In Izzy and Lenore, Katz tells the story of his simple life on Bedlam Farm in upstate New York. The story revolves around Katz’s love for his growing menagerie of farm animals – particularly his dogs, whose distinct and colorful personalities come alive in Katz’s writing – and the love they returned to him. And yes, it’s a story about loss and grief; but most of all, Izzy and Lenore is a story of the amazing power of animals to comfort and heal.
Being a hospice volunteer is a noble calling, but it’s not for everyone. Many people shy away from even considering taking on such a mission, convinced that frequent contact with illness, death, and grief would be too depressing to bear. That’s what Katz’s friends and family told him when he announced his plan to join the local hospice team and provide comfort and support to terminally ill patients and their families during the final stage of life.
Finding redemption in helping others
What his family didn’t realize was that Katz – a prolific writer who has penned a book a year since 1990 while serving as a regular contributor to publications like Slashdot, Wired and Rolling Stone – was already sinking into a crippling depression. In fact, one of the reasons Katz wanted to volunteer with hospice was his hope that reaching out to help others would help to lift him from sadness and self-absorption.
The depression settled in after Katz was diagnosed with diabetes, during a particularly long and harsh winter on the farm.

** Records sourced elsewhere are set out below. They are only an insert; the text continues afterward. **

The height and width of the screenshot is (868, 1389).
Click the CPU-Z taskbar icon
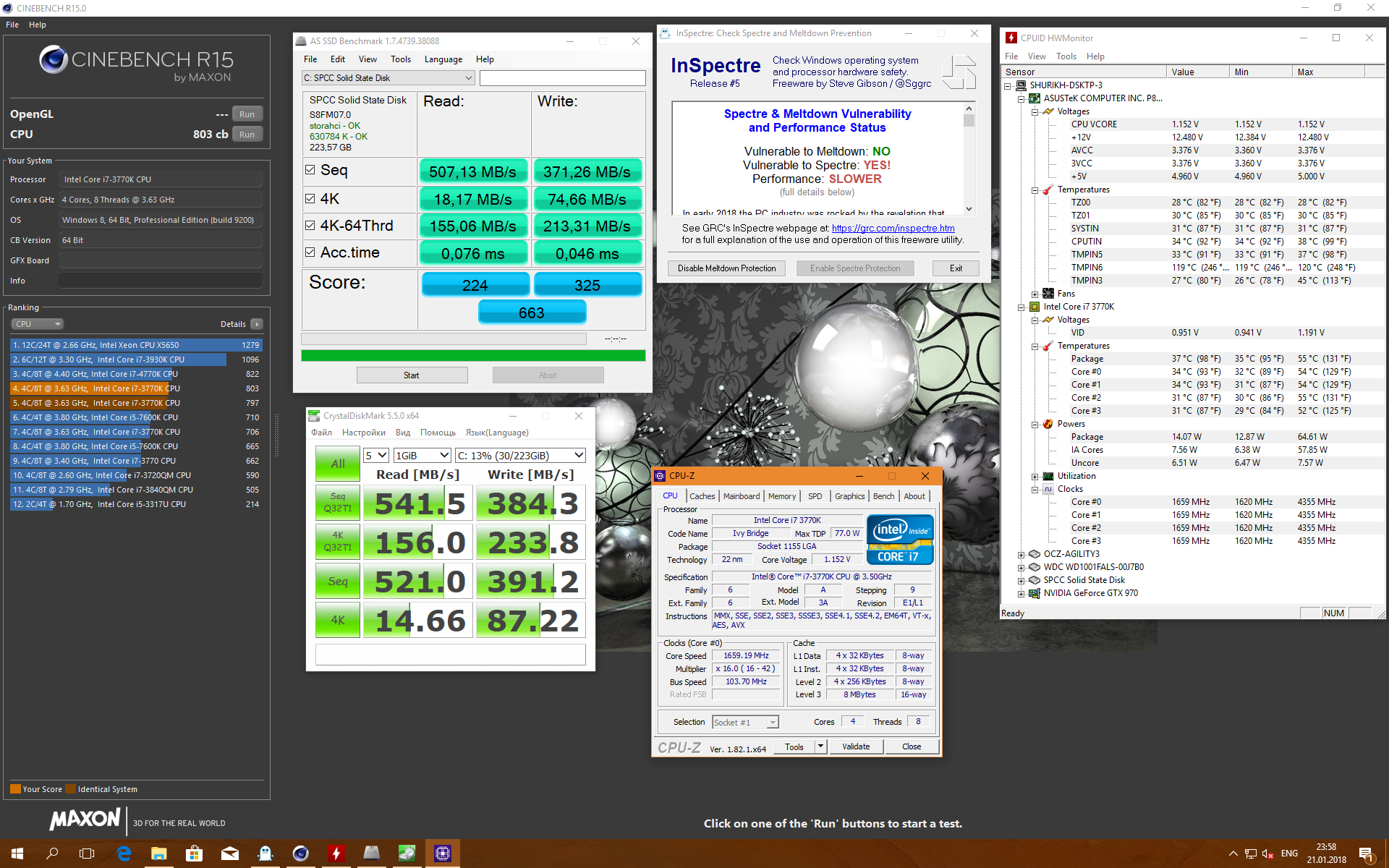[443, 854]
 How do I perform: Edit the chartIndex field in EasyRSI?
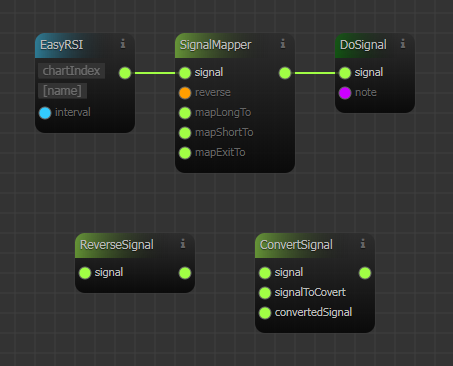tap(72, 71)
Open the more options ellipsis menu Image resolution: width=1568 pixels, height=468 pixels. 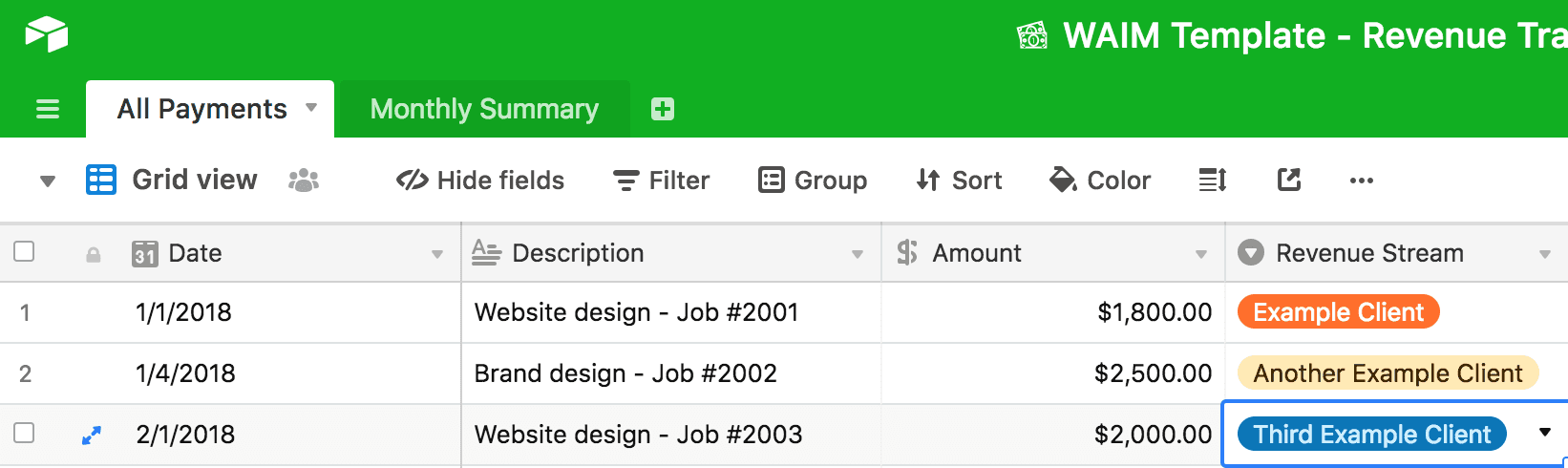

A social worker Katz met at one of his book readings had talked to him about the need for hospice volunteers and suggested that it might be possible to bring his dogs into service as well. “I was drawn to hospice work because I wanted to do something with my dogs that was more meaningful than some of the traditional dog-human activities, like sheepherding or even conventional therapy work,” Katz says.
When Katz expressed his desire to have his border collie, Izzy, join him in service as a hospice volunteer, hospice officials met his request with enthusiasm tempered by a dash of caution. Both Katz and Izzy took part in rigorous training exercises to make sure they had the temperament to succeed as hospice volunteers.
Unconditional love and devotion
One of the most moving themes in Izzy and Lenore is Izzy’s remarkable ability to sense a patient’s mood and needs and respond accordingly. When a patient died, for example, Izzy instinctively transferred her attention from the deceased to the grieving family. In time, Katz’s affectionate Labrador, Lenore, also joined the hospice volunteer team, and the two dogs brought love and comfort to every hospice patient and family they visited.
Whether Katz recovered from his depression because of his hospice work or because of the unconditional love he received from his animals, one thing is clear throughout the story: everyone loves Izzy and Lenore.